Transcribe each line of the records below exactly, excluding any embedded images.
- - -
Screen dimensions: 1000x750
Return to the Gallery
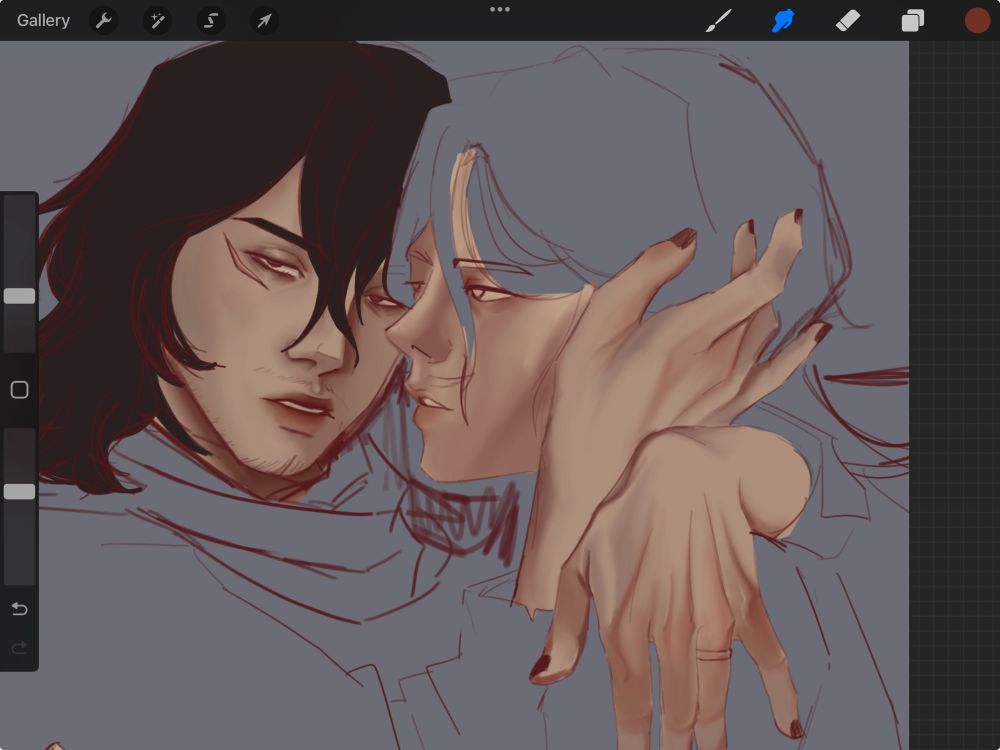[x=43, y=20]
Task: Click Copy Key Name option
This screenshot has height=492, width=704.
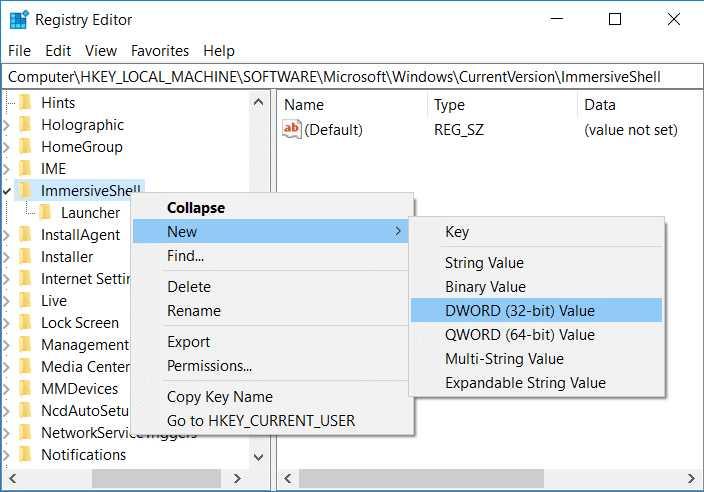Action: click(219, 397)
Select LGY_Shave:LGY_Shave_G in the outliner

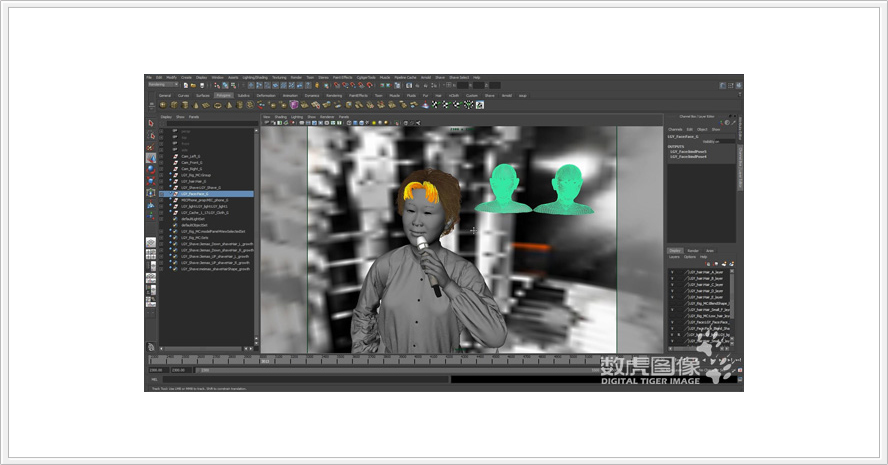[201, 187]
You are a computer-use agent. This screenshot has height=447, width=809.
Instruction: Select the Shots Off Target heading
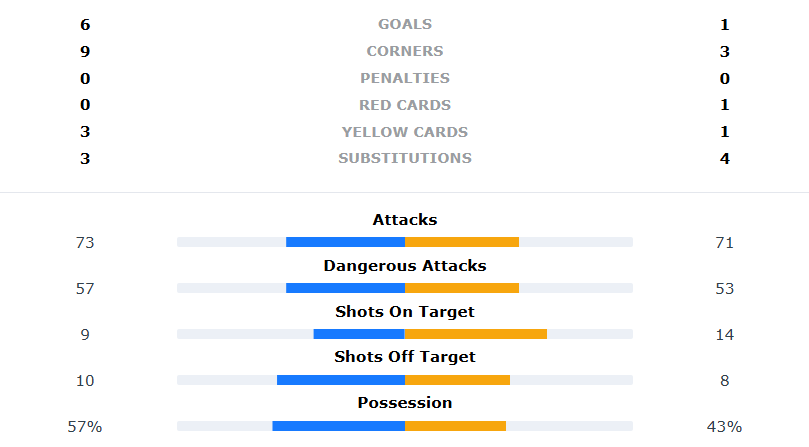[404, 357]
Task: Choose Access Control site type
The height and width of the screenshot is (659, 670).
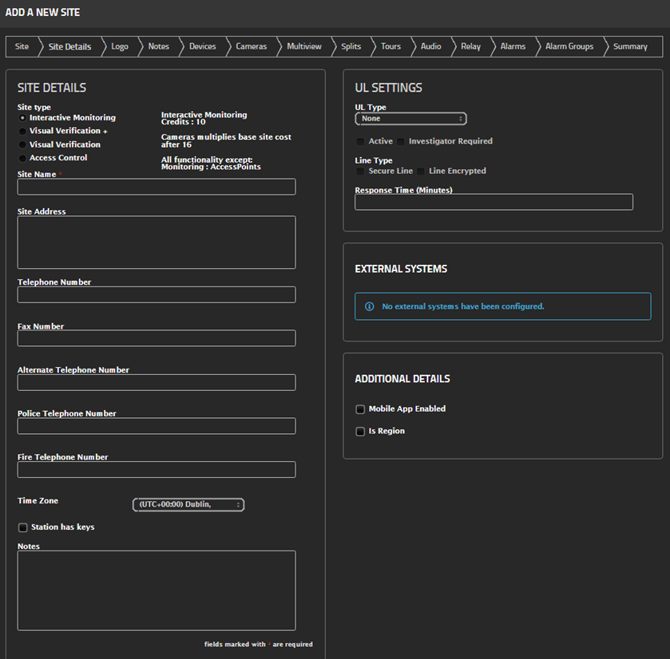Action: 23,158
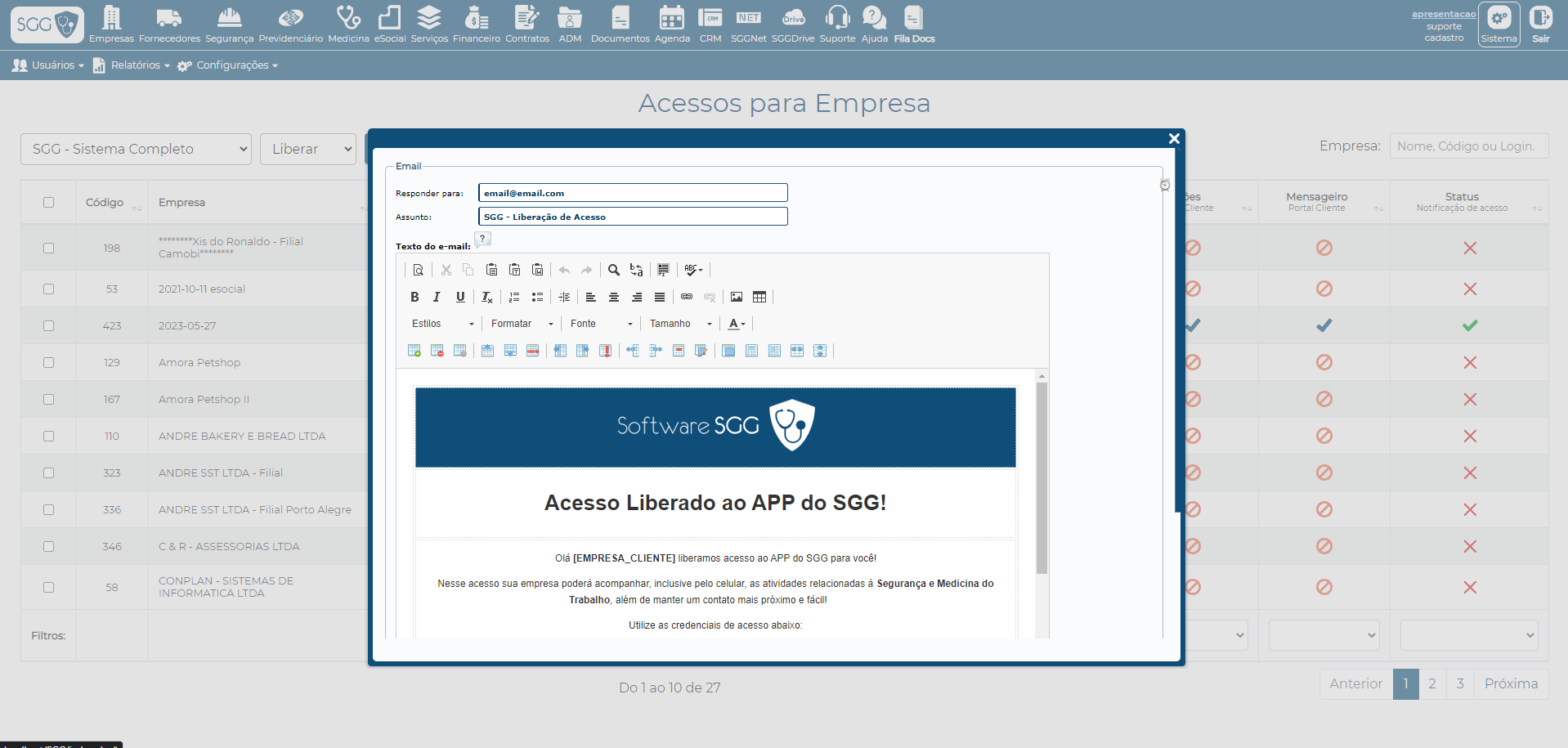Open the Find search tool
Screen dimensions: 1568x748
tap(613, 270)
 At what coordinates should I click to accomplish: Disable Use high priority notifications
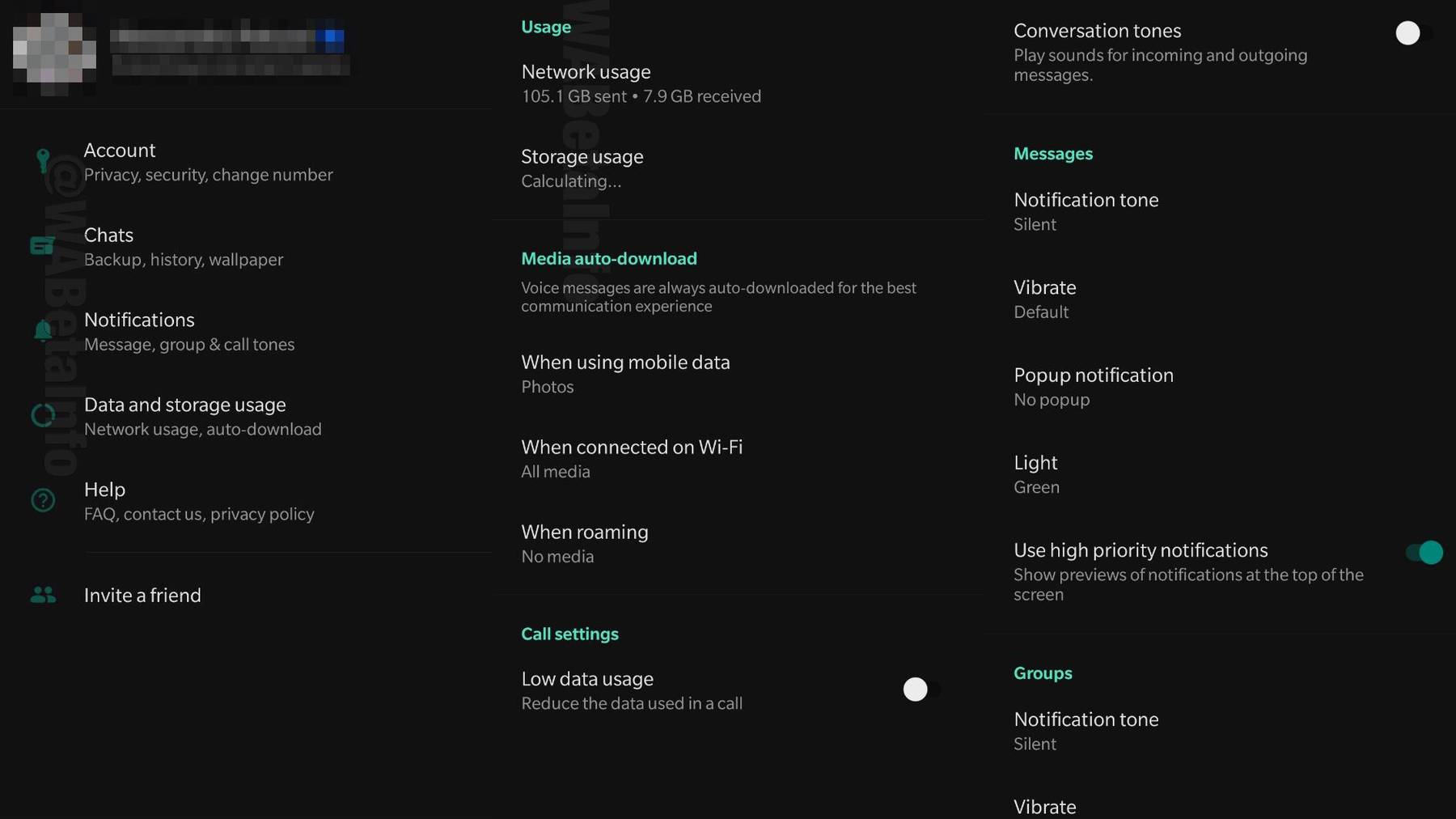1422,553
- - -
● **ANSWER TO THIS EXERCISE**
Screen dimensions: 1000x750
Return to the Gallery
[x=43, y=20]
Task: Click Copy Key Name option
This screenshot has height=492, width=704.
Action: click(219, 397)
Select LGY_Shave:LGY_Shave_G in the outliner

[201, 187]
You are a computer-use agent. This screenshot has height=447, width=809.
Instruction: Select the Shots Off Target heading
[404, 357]
Task: Choose Access Control site type
The height and width of the screenshot is (659, 670).
Action: 23,158
Open the Find search tool
Screen dimensions: 1568x748
tap(613, 270)
 At what coordinates should I click to accomplish: Disable Use high priority notifications
1422,553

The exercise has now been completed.